[Problem to solve]
Pick every line out of the entries below that holds the string "Given", and report them.

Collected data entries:

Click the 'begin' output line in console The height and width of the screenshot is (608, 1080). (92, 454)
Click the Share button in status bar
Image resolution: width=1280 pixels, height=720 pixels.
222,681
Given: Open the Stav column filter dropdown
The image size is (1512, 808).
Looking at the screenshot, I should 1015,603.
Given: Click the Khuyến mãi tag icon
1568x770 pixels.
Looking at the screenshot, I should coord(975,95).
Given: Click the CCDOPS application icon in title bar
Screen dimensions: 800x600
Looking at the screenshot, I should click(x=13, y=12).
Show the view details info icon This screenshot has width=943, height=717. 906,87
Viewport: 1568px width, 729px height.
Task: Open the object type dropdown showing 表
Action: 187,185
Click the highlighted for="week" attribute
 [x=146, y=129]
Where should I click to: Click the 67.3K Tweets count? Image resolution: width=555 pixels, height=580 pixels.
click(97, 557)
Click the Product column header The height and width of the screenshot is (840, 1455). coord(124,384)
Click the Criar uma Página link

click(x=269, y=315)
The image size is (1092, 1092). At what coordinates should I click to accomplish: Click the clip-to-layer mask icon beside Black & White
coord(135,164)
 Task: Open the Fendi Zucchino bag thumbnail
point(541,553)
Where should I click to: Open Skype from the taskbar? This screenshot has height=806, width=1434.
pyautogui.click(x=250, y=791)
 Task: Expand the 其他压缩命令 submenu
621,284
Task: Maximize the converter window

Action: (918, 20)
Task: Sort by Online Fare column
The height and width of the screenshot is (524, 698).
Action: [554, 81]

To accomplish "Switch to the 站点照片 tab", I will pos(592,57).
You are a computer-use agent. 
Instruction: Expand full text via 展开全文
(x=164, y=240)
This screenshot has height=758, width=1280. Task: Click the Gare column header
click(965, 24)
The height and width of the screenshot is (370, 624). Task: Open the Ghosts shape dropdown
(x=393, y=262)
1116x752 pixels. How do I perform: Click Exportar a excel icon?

[Output of the task]
Given: Open the Stav column filter dropdown
Given: Click the Khuyến mãi tag icon
Given: Click the CCDOPS application icon in title bar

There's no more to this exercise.